The idea of stretching took on a life of its own!  I looked it up online and was pleased to find these ideas inherent with stretching:
Capable of change without tearing or breaking
Extending oneself to the fullest in order to reach something
As we pass from one stage of life to the next, it’s understandable that we resist having to move on to a new identity – leaving behind one that no longer fits - something that provided us with a sense of comfort and confidence.  We functioned pretty well in it.  After a while, it just felt natural! 
Then, with the inevitable passage of time, we changed, and those around us changed too.  Children grew up, went off to college or work, married and focused on their own adventures.  Spouses retired, or became ill or died.  The roles and identities we held, associated with careers, ended with retirement.   
Trying to hold onto past identities and roles is futile.  Yet, many people persist, because the other option – to “let go” and “extend one’s self to the fullest” is a scary notion.  It’s almost as if we fear we might tear or break if we try to change.  Unfortunately, as we get older, it’s easy to lose our flexibility.  
I’ve just begun a book by Frances Mayes, Under the Tuscan Sun.
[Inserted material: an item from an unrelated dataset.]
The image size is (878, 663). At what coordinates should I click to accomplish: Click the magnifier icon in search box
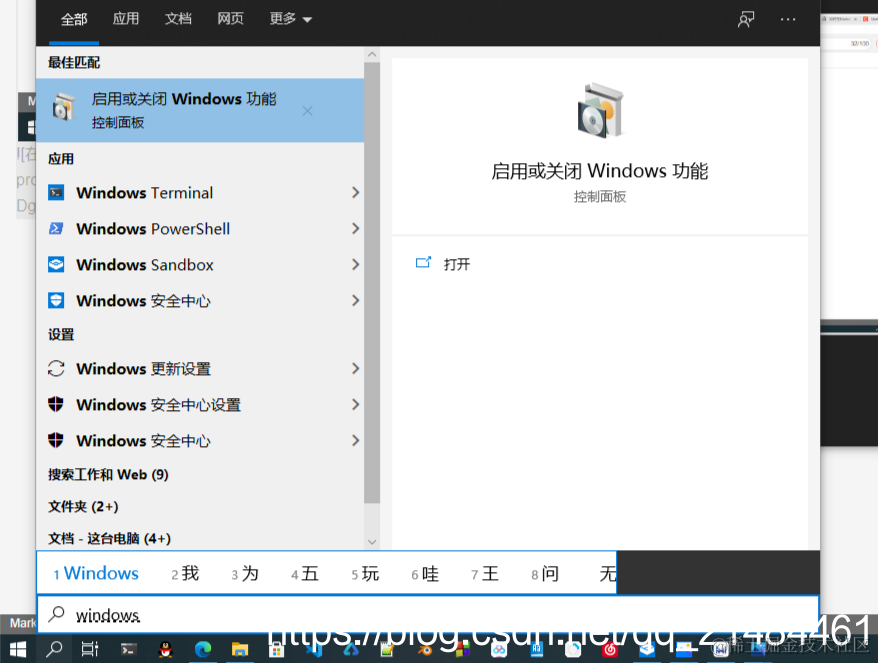(55, 615)
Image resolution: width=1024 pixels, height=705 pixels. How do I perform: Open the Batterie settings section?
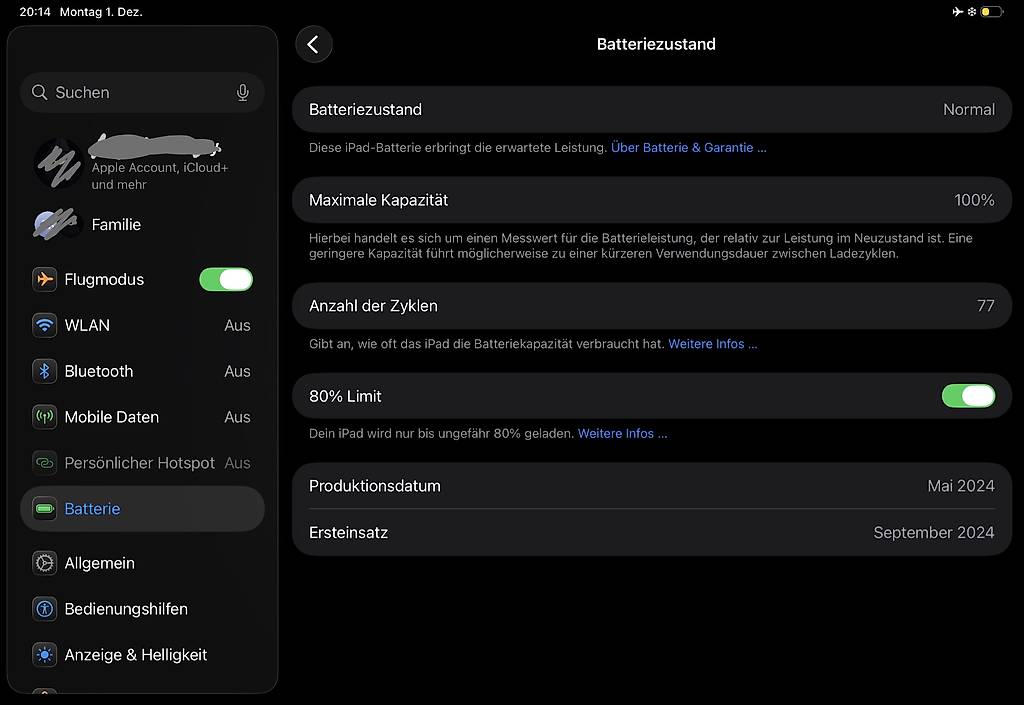[x=142, y=509]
It’s a memoir about taking chances and encountering the “deeper pleasure of learning to live another kind of life.”  Against the advice of more cautious friends and family, Mayes bought and restored a home in Italy. The lesson she learned about growing grapes grabbed my attention.  Burying …”the grape tendril in such a way that it shoots out new growth I recognize easily as a metaphor for the way life must change from time to time if we are to go forward in our thinking.”  
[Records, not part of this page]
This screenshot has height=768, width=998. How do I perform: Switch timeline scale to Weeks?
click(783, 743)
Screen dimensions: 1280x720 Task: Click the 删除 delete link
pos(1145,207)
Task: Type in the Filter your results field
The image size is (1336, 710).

New growth, new identities, new roles are available.  Sometimes we need to “bury” some old goals that no longer are productive.  We may need to shed the old “skins” so we can move on.   From time to time, we all need to stretch!  
And talk about stretching and being flexible to new possibilities,
check out The Global Grannies.
I first heard about the Global Grannies when the three founding members were interviewed on National Public Radio.  These women were alone after many years of marriage.  Rather than seeing themselves stuck because they could no longer travel with spouses, as they had done for years, they stretched their concepts of travel.  They began to travel together.  They invited others to join them.  Then, in the fall of 1995, they formed an organization.  Today they have over 300 members and they are open to more!  The travel opportunities (see their calendar on their site) are amazing.
They describe themselves as having “flexibility in all situations.”  They enjoy taking “opportunities to learn, travel, see, do and meet many interesting people.”  They do require that travelers “…leave complaints, aches and pains at home and pack SMILES, LAUGHTER, AND CURIOSITY. “
I’ve had the pleasure to interview the founding members and next month’s newsletter will contain much more about these interesting and successful women.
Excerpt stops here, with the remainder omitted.